[DOCUMENT SECTION]

Patients treated with a Salter osteotomy have the spica cast removed after 6 weeks. At that time, the K-wires may be removed with the patient under local or general anesthetic. The patient is allowed to progress from protected to full weight bearing over the next 4 to 6 weeks.

Patients treated with a Pemberton osteotomy have the spica cast removed after 6 to 8 weeks. They too then progress from protected to full weight bearing over the next 4 to 6 weeks. Older children who were not in a cast may now begin to progressively wean themselves from the crutches over the next several weeks and to continue to strengthen their hip musculature.

Patients treated with a San Diego acetabuloplasty have the spica cast removed at 6 weeks postoperatively and progress from protected to full weight bearing over the course of 4 to 6 weeks.

Chiari osteotomies performed in young children are protected with a hip spica cast for 6 weeks. At that time, the cast is removed, and the patient progresses from protected to full weight bearing over the course of 4 to 6 weeks. Crutches are maintained until radiographic evidence of healing is seen and any abductor weakness is corrected.

Patients treated with a shelf procedure are placed in a single-leg hip spica cast for 6 weeks. Reliable patients may begin partial weight bearing for 4 weeks and then subsequently progress to full weight bearing. Less reliable patients should be not be allowed to walk and instead kept in a chair until graft incorporation is seen on radiographs. Graft incorporation usually requires a minimum of 4 months.

Annotated references and suggested readings

Barrett W.P., Staheli L.T., Chew D.E. The effectiveness of the Salter innominate osteotomy in the treatment of congenital dislocation of the hip. J Bone Joint Surg. 1986;68:79-87.

Bohm P., Brzuske A. Salter innominate osteotomy for the treatment of developmental dysplasia of the hip in children: results of seventy-three consecutive osteotomies after twenty-six to thirty-five years of follow-up. J Bone Joint Surg. 2002;84-A:178-186.

Calvert P.T., August A.C., Albert J.S., et al. The Chiari pelvic osteotomy. A review of the long-term results. J Bone Joint Surg Br. 1987;69:551-555.

Chiari K. Medial displacement osteotomy of the pelvis. Clin Orthop. 1974;98:55-71.

[SUPPLIED DATA]

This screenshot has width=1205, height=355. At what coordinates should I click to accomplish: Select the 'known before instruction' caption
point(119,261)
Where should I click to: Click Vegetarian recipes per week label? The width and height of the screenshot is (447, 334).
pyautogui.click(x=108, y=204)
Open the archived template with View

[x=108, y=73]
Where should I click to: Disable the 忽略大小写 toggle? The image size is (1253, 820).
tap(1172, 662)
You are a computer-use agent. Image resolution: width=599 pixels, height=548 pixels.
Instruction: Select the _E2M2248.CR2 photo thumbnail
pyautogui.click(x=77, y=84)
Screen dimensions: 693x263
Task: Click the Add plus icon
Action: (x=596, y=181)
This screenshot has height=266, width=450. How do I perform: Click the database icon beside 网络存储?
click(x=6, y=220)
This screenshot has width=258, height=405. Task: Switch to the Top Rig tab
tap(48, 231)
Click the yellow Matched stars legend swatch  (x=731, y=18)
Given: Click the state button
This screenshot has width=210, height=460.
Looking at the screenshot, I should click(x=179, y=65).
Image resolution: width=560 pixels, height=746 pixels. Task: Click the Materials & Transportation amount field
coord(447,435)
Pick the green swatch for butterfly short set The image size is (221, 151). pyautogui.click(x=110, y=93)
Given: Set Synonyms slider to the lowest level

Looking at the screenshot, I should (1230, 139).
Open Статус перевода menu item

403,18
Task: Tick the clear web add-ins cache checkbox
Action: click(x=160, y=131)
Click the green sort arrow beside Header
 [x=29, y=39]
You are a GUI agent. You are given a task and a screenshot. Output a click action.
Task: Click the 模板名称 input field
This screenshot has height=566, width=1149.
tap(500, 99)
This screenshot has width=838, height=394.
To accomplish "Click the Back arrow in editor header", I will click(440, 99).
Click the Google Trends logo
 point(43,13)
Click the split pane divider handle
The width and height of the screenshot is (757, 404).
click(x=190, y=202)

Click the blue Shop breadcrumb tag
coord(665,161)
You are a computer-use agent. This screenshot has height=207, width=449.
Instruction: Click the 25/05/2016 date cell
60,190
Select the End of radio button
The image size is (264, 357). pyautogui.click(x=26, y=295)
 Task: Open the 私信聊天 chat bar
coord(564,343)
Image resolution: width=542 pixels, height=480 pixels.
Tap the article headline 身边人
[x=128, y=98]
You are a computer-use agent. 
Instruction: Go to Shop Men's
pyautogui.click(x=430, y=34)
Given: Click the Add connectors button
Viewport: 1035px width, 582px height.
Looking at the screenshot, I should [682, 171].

[WHAT YOU WILL DO]
In the text on osteotomy aftercare, how long does graft incorporation usually take after a shelf procedure? The lines have nothing to do with the text on osteotomy aftercare.

[EXERCISE SOLUTION]
At least 4 months.